Tamponziekte
In het kort
Tamponziekte ontstaat als u te lang wacht met het verwisselen van een tampon. Het wordt ook wel Toxic Shock Syndrome (TSS) genoemd. Zodra u een tampon langdurig inhoudt, kunnen de giftige stoffen in uw bloedbaan raken. Hierna ontstaat er een infectie.

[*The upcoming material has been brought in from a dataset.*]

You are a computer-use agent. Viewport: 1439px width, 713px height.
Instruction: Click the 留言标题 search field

Tamponziekte is een ernstige, acute en zeldzame ziekte. Het ontstaat als u te lang wacht met het verwisselen van een tampon, waardoor u de tampon te lang inhoudt. Het wordt ook wel Toxic Shock Syndrome (TSS) genoemd. Mannen kunnen ook TSS krijgen door open wonden of brandwonden, maar de meeste gevallen met TSS ontstaan door tampons.

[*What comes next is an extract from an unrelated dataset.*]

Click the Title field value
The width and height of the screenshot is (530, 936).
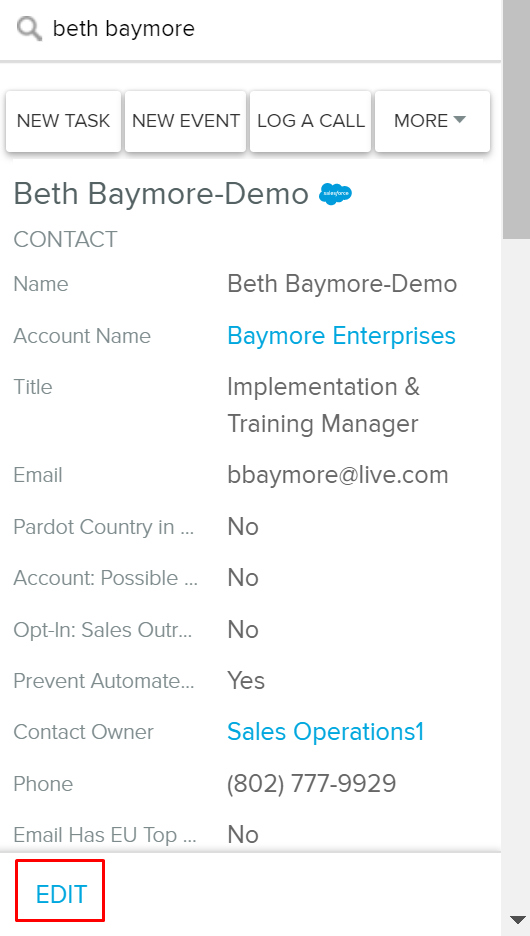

Iedereen kan het op elke leeftijd krijgen. Jonge mensen hebben vaak meer kans op het hebben van de ziekte, omdat ze niet genoeg afweerstoffen hebben ontwikkeld. Het is niet duidelijk of het gebruik van tampons de ziekte veroorzaken, omdat de bacteriën die tamponziekte veroorzaken niet op de tampons zitten maar op en in het lichaam.
Er spelen twee bacteriën een rol bij het ontstaan van TSS. Deze bacteriën zijn eigenlijk onschuldig en komen bij veel mensen voor rond de slijmvliezen en op de huid. Ze kunnen giftige stoffen aanmaken. Zodra u een tampon langdurig inhoudt, kunnen de giftige stoffen in uw bloedbaan raken. Hierna ontstaat er een infectie, waardoor het Toxic Shock Syndrome kan worden veroorzaakt. Het is daarom erg belangrijk om te letten op uw hygiëne als u een tampon gebruikt.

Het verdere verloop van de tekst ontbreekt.